I don't remember if it was a t-shirt or a hashtag when I first saw it. At the time I thought, "This is it. This is me and now I'm justified!" I'm like a lot of you. A lifer. A junkie. I love basketball. I struggle at times to turn off my mind. In my early years, I loved walking into a restaurant and knowing, or at least hoping/pretending to think that "people knew me." I was basketball 24/7/365 and if you weren't, well then you weren't as passionate as I was. Plain and Simple.
Then it happened. I got older. wiser. Actually, I saw a Nike t-shirt that disgusted me. I'm a Nike guy. The only pair of shoes I've had in the last 15 years that weren't Nike were UnderArmour and they were given to me at a camp. But there it was. The shirt that changed it all.
You might remember it....Lazy but Talented.
I was appalled. How could Nike put that on a shirt? Why would they? Celebrating the fact someone is lazy but talented enough to succeed? That notion is almost as insane and insulting as....No Days Off.
I've always been a thinker. So I started thinking about slogans, words, anything that was jargon - good or bad. The phrases you see on t-shirts for teams, words the Coaches use but they don't have a core value or standard behind them. Why and how had we been sucked into hashtags and slogans without thinking about them? Was the phrase No Days Off really what I believed? If so, why did we take days off from practice? I started thinking about our team. I began watching the really talented teams and how they worked. That's when I realized I needed this change more than our team did. So I did and here are 3 things that went into that change.
1. Its Hours Not Days
We give 3 days off from the start of school until October. Every Thursday and every weekend. I know Coaches that cringe when they have to take a day off for something academic or out of their control in the preseason. We take days off and it has benefited the mentality of the Players and Coaches. "I could never give my team a day off. I'm a worker." Well, I and a lot of Coaches are workers. We just work smarter. Ever know a Coach that works just to prove they are working?

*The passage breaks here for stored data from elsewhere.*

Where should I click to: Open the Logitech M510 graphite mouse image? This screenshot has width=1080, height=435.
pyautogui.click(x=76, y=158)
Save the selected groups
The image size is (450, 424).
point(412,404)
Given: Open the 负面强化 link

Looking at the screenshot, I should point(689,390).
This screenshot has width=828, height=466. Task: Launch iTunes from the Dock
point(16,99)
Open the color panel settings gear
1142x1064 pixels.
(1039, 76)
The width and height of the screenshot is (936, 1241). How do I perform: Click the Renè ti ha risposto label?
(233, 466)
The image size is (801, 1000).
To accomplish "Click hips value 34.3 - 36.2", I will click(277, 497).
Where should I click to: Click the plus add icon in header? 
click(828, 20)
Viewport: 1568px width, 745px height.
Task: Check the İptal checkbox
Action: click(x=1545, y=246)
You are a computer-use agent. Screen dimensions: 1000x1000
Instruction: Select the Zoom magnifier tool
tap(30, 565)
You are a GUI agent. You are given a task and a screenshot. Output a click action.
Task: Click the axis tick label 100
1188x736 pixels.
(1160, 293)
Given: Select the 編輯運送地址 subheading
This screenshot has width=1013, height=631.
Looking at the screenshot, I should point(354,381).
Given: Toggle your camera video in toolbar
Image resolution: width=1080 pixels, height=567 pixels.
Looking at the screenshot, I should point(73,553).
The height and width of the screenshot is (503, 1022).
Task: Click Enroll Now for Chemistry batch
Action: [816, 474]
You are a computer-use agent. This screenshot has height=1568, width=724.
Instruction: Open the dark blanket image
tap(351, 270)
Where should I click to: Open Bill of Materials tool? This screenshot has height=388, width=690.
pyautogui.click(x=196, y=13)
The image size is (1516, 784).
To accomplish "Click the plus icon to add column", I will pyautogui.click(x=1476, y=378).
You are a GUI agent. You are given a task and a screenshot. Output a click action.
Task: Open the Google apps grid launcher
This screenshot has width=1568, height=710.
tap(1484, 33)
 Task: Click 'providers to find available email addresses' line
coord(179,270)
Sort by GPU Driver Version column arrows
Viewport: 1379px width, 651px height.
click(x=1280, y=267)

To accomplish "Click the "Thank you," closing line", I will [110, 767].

A day off from practice is taking a couple hours off. That's how I look at it. You practice for hours, not days. There are times you and your players need time away from the gym (more on that later). If you feel you can't lose those hours, break them up and spread throughout prior and post practices. Add 10-30 minutes to get them back.
If you feel a "day off" is going to derail your team, maybe you haven't spent your time right?
2. Happy, Healthy and Here
I keep waiting for a player to be interviewed at the Final Four and they say "I'm just ready for it to be over." We can probably agree that won't happen. You might argue it is because they are winning. I would agree but I'd point out they are still playing because they are healthy, as a team. We can all think of a team that seems to peak on December 1st. They are in tip-top shape, They have every set play in, Every defense, and they are ready....for a break. Christmas break hits and the players get away for a few days. Then we know what happens. The first day back, Coach decides to "run it off of them". The players are miserable, Coach is mad they had to take a break and now they are going to get it back in 4 hours of practice before playing 3 games in 3 days.
Happy teams want to practice. Teams that are healthy physically and mentally last longer. Probably the mental side is more important to your team's overall health. You have to find a way that everyone is happy to be attending practice, Coaches included. I despise the word grind. There are times in the year where it is difficult, but we get to do what we love. Even when it's hard, it's still what we love to do. When it's not what we love is when it's time to think about our situation.
3. Time Away
We are all coming back from an unprecedented time. Some of you are still in a time where you can't practice with your team. I remember the first day back with our team. Our Coaches spent hours planning how it would go. We covered every possible situation for cleaning basketballs, keeping players away from each other. We were going to make the CDC look bad because of all the work we were going to do. And then the Players showed up. They laughed, they talked. They laughed more. We spent more time on getting back to where we were as a program than we did on basketball. We had planned all these great drills and our guys just wanted to talk. So we let them.
Time away is sometimes exactly what we need. Because you remember why you want to be there. You remember why you fell in love with the game. You remember the fun with your teammates. The locker room, the office.
Getting away is sometimes the cure. If you lose 2 games in a row, take the day off. What you're doing isn't working so maybe give the team the hours off and you discuss with your staff changes. Maybe you take the day off too. Some of my clearest thinking is away from my office. "Well, we just have to work harder." If it is an effort issue, then you would've already made the change. Sometimes you're making great decisions and the result isn't what you want. I try to work smarter than harder in those situations.
The main thing I want to share is this. We all need days off. Days where we don't spend hours thinking about our job. Days to remember why we love our job.
It's October. Hopefully, we are going to need a day off soon....and when you need it...Take it.